Where is the data actually stored? Is the Syncfusion product sitting on Azure or Amazon data centers?
You have two options: On-premise or cloud data stores. Everything presented in the webinar was completely on-premise. It’s on my laptop, and I have a cluster that’s sitting near me. When you use the Syncfusion Big Data Platform with Azure, you get to control everything. Syncfusion is just providing the software, which is unique to our offering. It’s not a cloud offering. If you want to host it on data centers in Europe, you can certainly do that. You can use Amazon also, but you have to configure it manually.
Can any of the nodes in the cluster run on Windows Nano Server once it comes out?
It should be able to run on Nano Server. This is a use case for us basically, because we know there is a trend toward containerization.
Which database is best for big data?
Big data is complementary to relational data stores. If you have use cases currently that are satisfied by relational data stores, I don’t expect that to change at all. But if we are collecting a lot of data—so in our own example we are collecting gigabytes of log data from our website. We are bringing all of that information into our own cluster, and then we are able to draw these conclusions, to run these analyses, and that’s very powerful.

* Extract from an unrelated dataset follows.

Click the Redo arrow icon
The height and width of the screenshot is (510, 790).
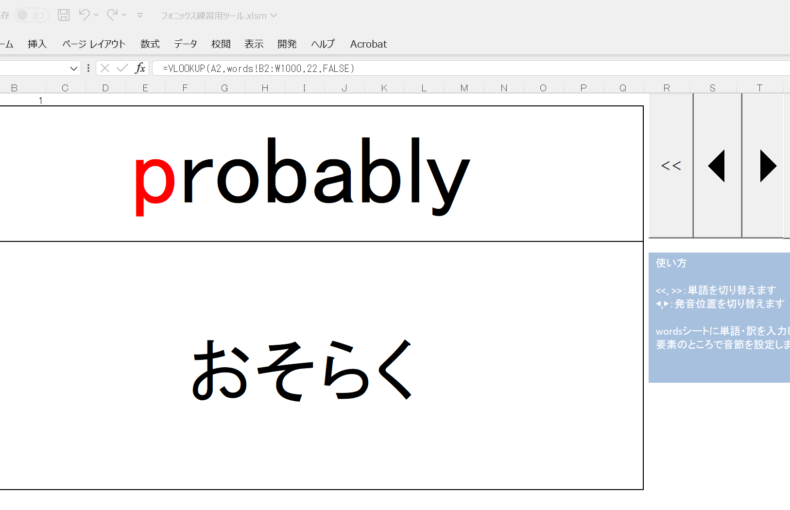click(x=112, y=15)
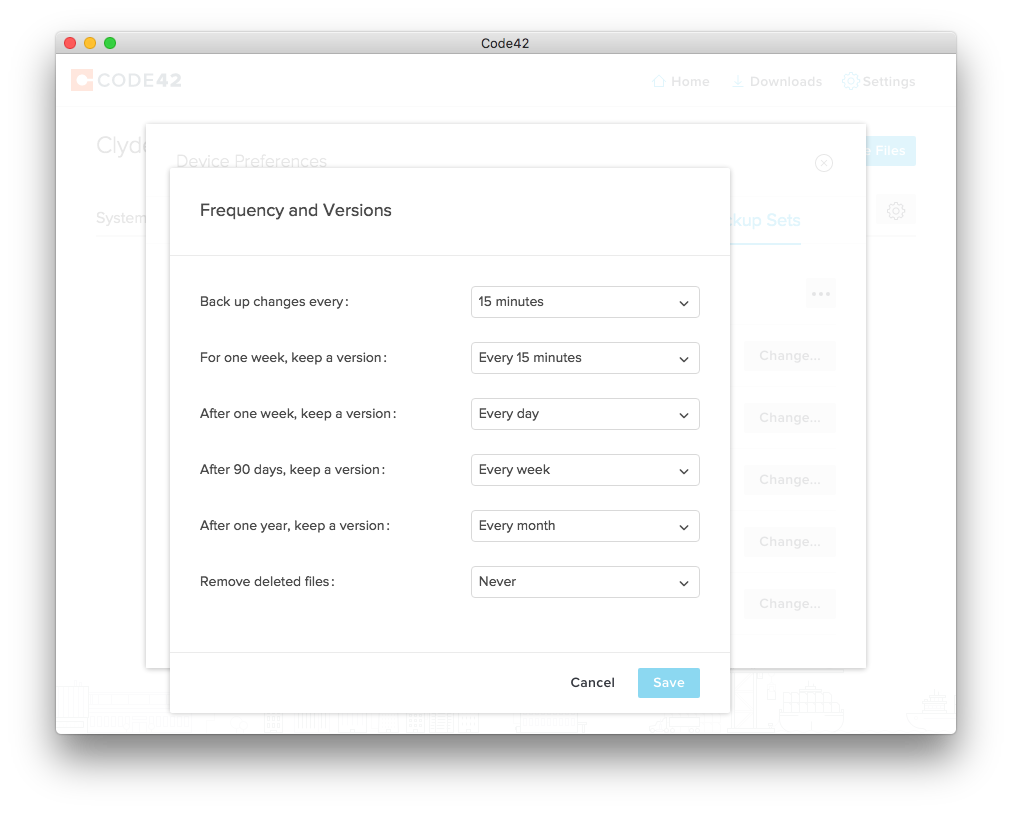
Task: Click the topmost Change... button
Action: (x=789, y=356)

That’s something that we haven’t been able to do in the past. But if you are really looking at a traditional use case with MVC and SQL Server, that will continue to be the same as before. But you can do so much more by taking that data and bringing it into Hadoop. That’s a parallel use case to consider. If you’re doing ETL workloads, if you’re doing machine learning, if you have SAS or Teradata or Tableau in-house, with the Syncfusion Big Data Platform, you can bring all of those into one thing. You get everything in one chart.
On Azure, how does the Syncfusion Big Data Platform work with HDInsight? Usually an HDInsight cluster also costs money, so how is it all priced together?
HDInsight is Microsoft’s implementation of Hadoop. They run it on their own. What we do is completely compatible with HDInsight, but that’s a Microsoft offering. Just from a perspective of being compatible, it is fully compatible. Now, when the Syncfusion Big Data Platform is used on Azure, it is a parallel offering to HDInsight. The Big Data Platform has numerous advantages. You control the resources directly, you have everything in your own account, and so on.
Regarding pricing, HDInsight is priced per hour. With the Syncfusion Big Data Platform, you’re running a plain virtual machine, and if you have a global license you’re not paying us anything more. It’s all included. You’re not paying a markup to use the services included in the platform.
Is Eclipse or NetBeans better for connecting to the database?
Different IDEs are suitable for different needs, so I don’t have a preference. I use Eclipse for the most part mainly because I work more with Scala. I use the Scala IDE, which is a packaged version of Eclipse. I also use IntelliJ quite often.
Do you have a list of neural networks you support?
Right now, Spark doesn’t actually support neural networks to my knowledge. Microsoft has a computational network toolkit (CNTK) that has a deep learning toolkit that supports deep learning. So that may be something that would be suitable. At some point, I expect there will be machine learning support with deep learning also on Spark. We do, as part of our PMML engine, support neural networks.